SUNSET STRIP
SUNSET STRIP, The Uncertainty Principle and Griffin Independent at the SBW Stables Theatre, 14 June-1 July 2017. Photography by Patrick Boland: above - Emma Jackson and Georgine Symes; below - Lex Marinos and Simon Lyndon; below again: the “beach”
This new, 90-minute play by Suzie Miller begins benignly enough, at a pace guaranteed to lull and draw in the unsuspecting. It’s much like Sunset Strip itself: a dozy nowhere dot on the map whose one appealing feature – a lake around which its houses are set – has long ago dried up, thanks to a heedlessly built dam and drought.
The small town and the play are not what they seem, however, and it’s not long before the pace quickens and the underlying cracks in the lakebed of their lives begin to open up. Successful lawyer Caroline (Georgina Symes) returns home to assist her younger, ratbag sister Phoebe (Emma Jackson) as she gets her kids back from DOCS after a successful stay in drug rehab.
For reasons that include shaking Sunset Strip off her expensive shoes and a recent experience with chemotherapy and a silicone breast, Caroline hasn't been home in a long while. She is shocked to find the lake is now dried up dirt (“sand”, says Phoebe defensively) while their father (Lex Marinos), is in the grip of dementia and drifts in an out of the present with often alarming consequences.
Phoebe has another surprise for Caroline: she’s got a new man and she’s about to marry him. Teddy (Simon Lyndon) plays guitar and has a day job at the servo and to most eyes would easily pass as a deadhead. That’s certainly Caroline’s view and she has more reason than most to disapprove. But Phoebe has been to the op-shop and bought her sister a red dress and a shocking pink fright wig and insists that Caroline will be her bridesmaid.
The relationship between the sisters is exquisitely wrought by Suzie Miller and equally finely calibrated by director Anthony Skuse. The play’s core is played out by the actors as the chalk-and-cheese girls wrangle through memory and ferociously denied love; trying to re-establish themselves to each other and with each other.

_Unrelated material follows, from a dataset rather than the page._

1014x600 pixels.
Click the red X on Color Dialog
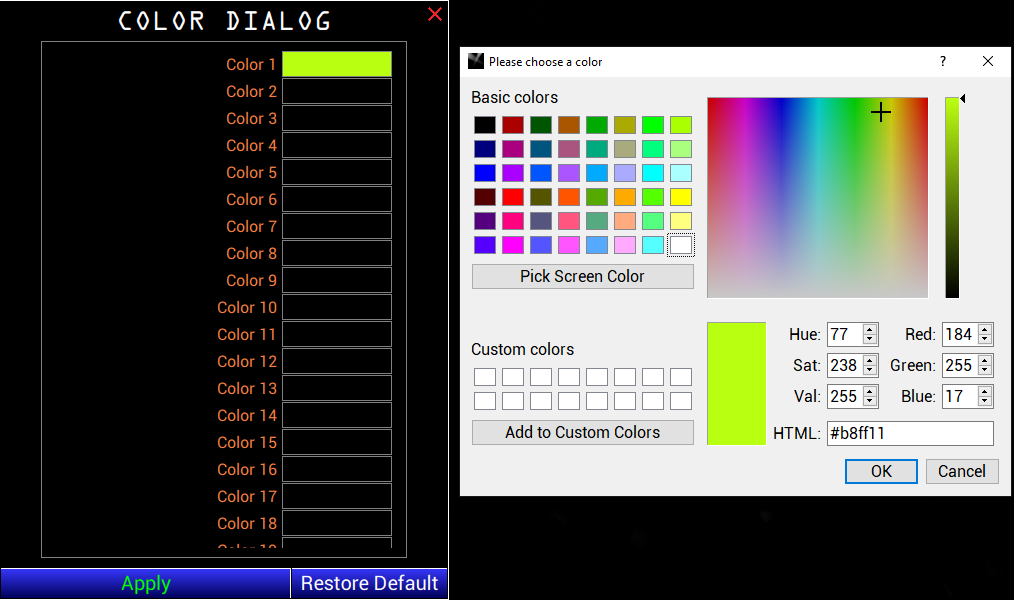click(x=434, y=14)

Emma Jackson is all crackling energy, rough edges and thin skin as she grapples with a lifelong feeling of second-best to her cleverer, beautiful sister. Georgina Symes is literally the outsider – long gone in all the ways that matter but, as it turns out, desperate to belong and to be the one who, for once, is cared for. The authenticity of the two is palpable and ultimately very moving, for reasons you need to witness for yourself.
Lex Marinos also gives much in a nuanced and careful study of the physical and inner effects of dementia – mistaking Phoebe for his long-dead wife, being ultra-polite in not recognising Caroline and “going fishing” from his beached dinghy with a magnet in place of a hook and tin fish scattered in the sand. He’s at once an alarmingly overgrown toddler and a sad, sad dad. Simon Lyndon gives generous and plausible support as the boyfriend and his gradual emergence from the shell of no-hopery is persuasive and touching.

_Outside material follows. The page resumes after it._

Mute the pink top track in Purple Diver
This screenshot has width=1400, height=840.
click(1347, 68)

Sunset Strip also has its comical side and laughter lifts and leavens the small tragedies we witness around the old dinghy as it mutely faces the lake from the “beach”. Emma Vine’s design is simple and effective and her costumes are even more so; while Verity Hampson’s lighting tells us how sticky hot it is by day and shadowy-hopeful by night.
And then there are the goldfish. In their softly-lit tank they swim, happily unaware of the absence of water and life just beyond the glass. Dad tends them daily and is also teaching them to pull strings to ding the bars of a toy glockenspiel suspended above the tank in return for a snack. It’s not happening and neither are the redemption and new starts longed for by Phoebe and Caroline. Or are they? What is human existence without a glimmer of hope in a fish tank. Recommended.